### To do
If a line in the records below contains the word "button", return that line.

━━━ Provided records ━━━

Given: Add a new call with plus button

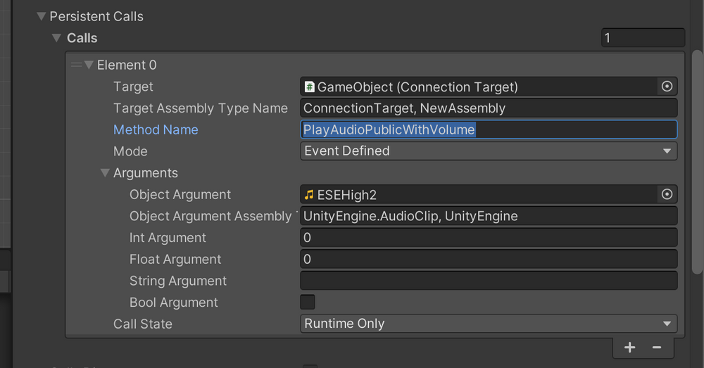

━━━
━━━ Provided records ━━━

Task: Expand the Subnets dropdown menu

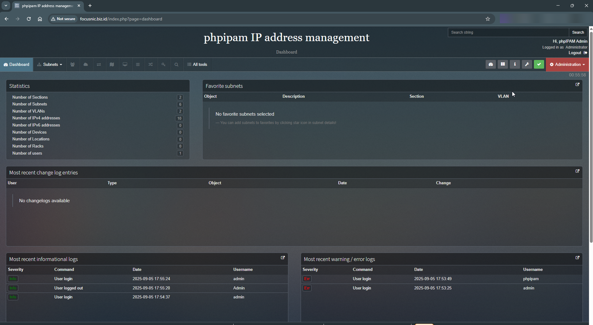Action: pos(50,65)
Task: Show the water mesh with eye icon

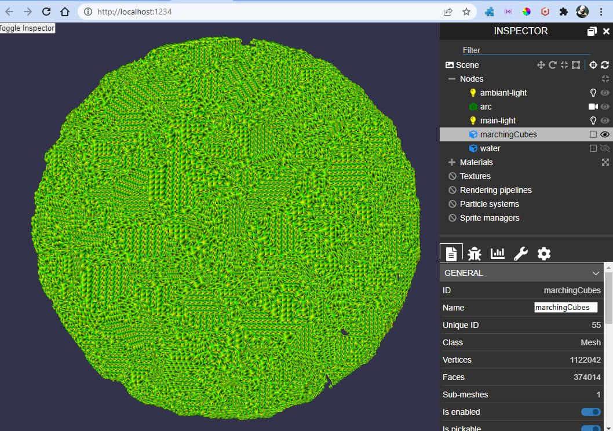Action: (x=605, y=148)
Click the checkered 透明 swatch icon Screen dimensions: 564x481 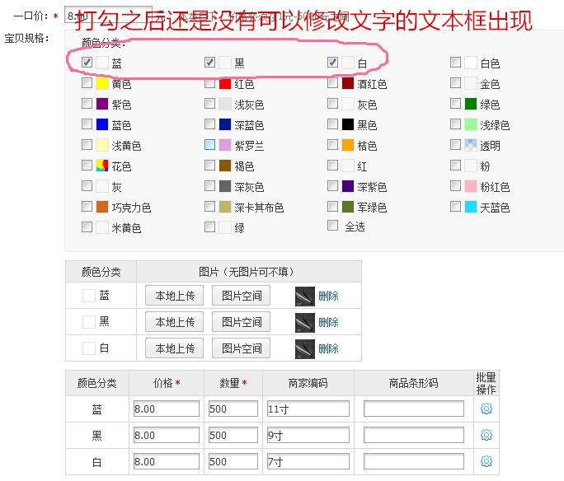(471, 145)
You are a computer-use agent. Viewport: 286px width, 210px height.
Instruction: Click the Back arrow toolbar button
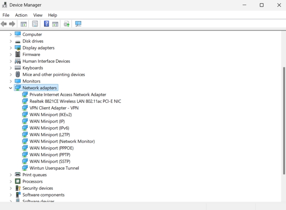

━━━

### Solution for this exercise
Given: Add a new call with plus button
Instruction: Click the Back arrow toolbar button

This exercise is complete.